# ProFTP with MySQL Support



## jemate18 (Jan 24, 2009)

Hello guys! Just want to introduce myself. I'm quite of a GNU/Linux user for 2 years now and I want to learn the FreeBSD operating system.

I have installed FreeBSD 7.0 (base install only) in my Pentium 3 box. All works well and I want to dedicate my machine as just an FTP server. 

I have update my ports using the csup.....
After that, I have installed ProFTP using

```
make install clean
```

Again all works well and is very fine. I have created anonymous user.

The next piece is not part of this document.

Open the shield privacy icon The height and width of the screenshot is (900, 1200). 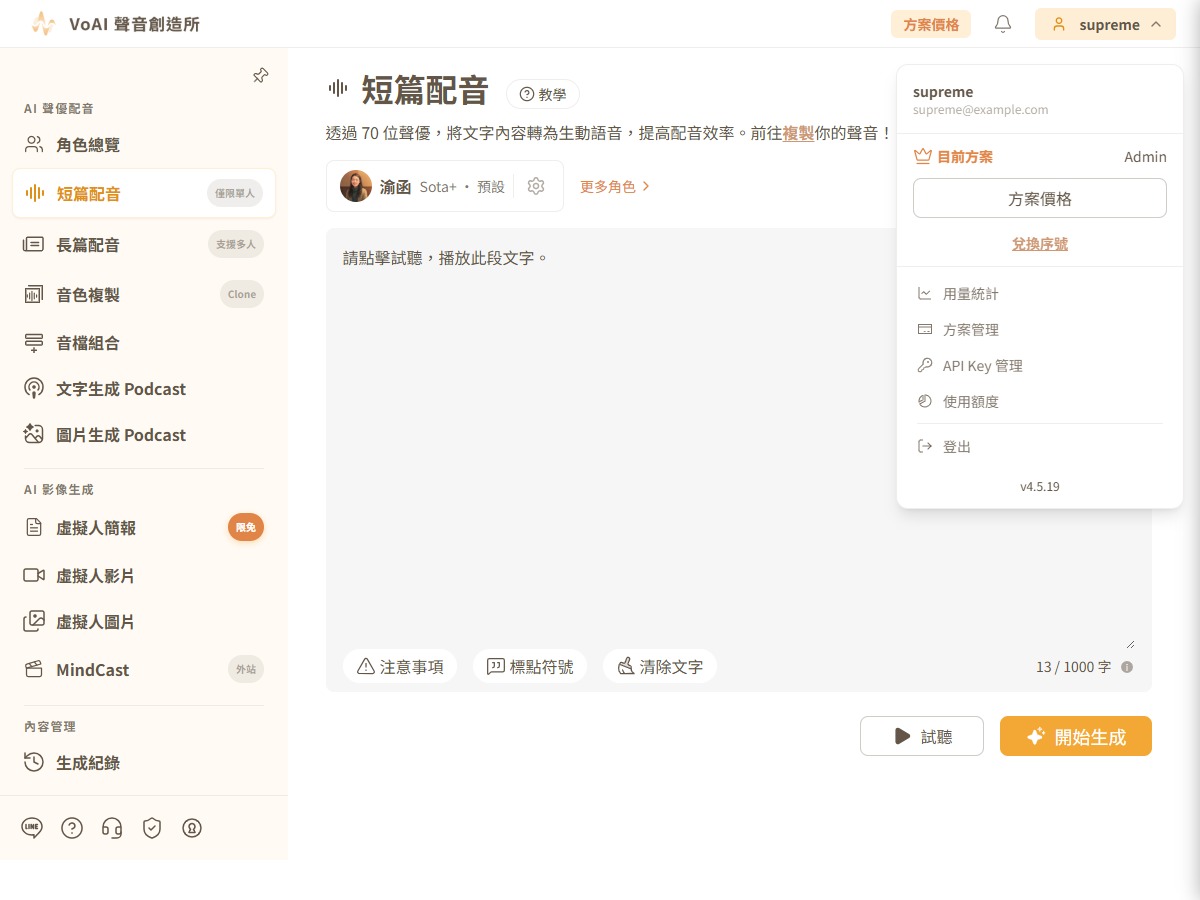tap(152, 827)
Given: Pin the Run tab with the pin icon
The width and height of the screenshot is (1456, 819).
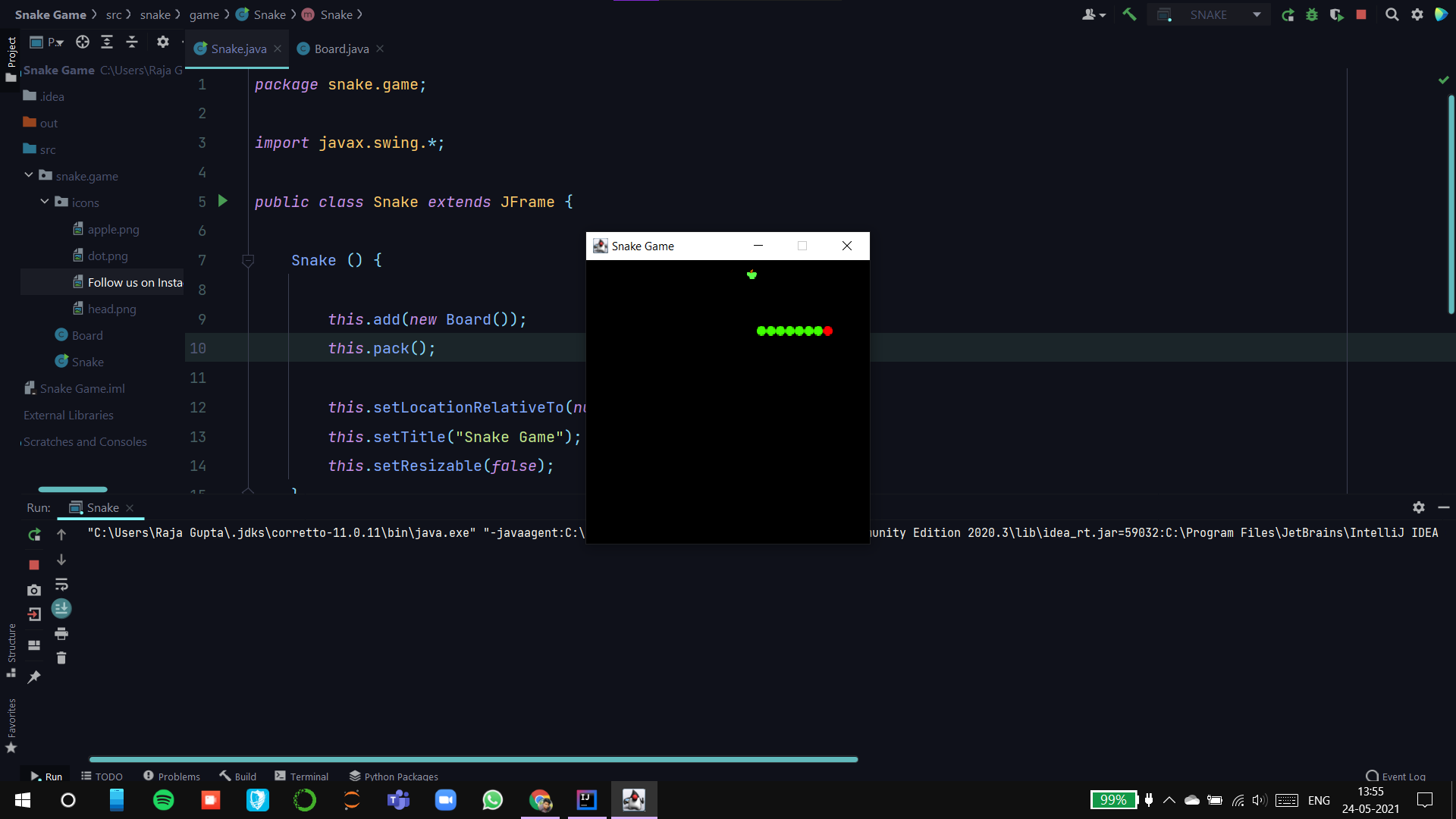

However, there are a lot of users and they want an account based FTP. I think this is possible, but then I have to use adduser for every employee so that they may have the ftp access to each folder they have.

One of my employees told me that I could use MySQL to have it.

Can I please have a detail guide on how to configure my ProFTP using MySQL for the account based FTP so that I don't have to use adduser for each and every user?

Can I configure my already installed ProFTP without having to delete/erase it's initial installation?

Thanks.

jemate18


----------



## danger@ (Jan 24, 2009)

Don't know much about proftpd as I use mainly pure-ftpd, for which I use http://machiel.generaal.net/index.php?subject=user_manager_pureftpd (also available in www/usermanager)


----------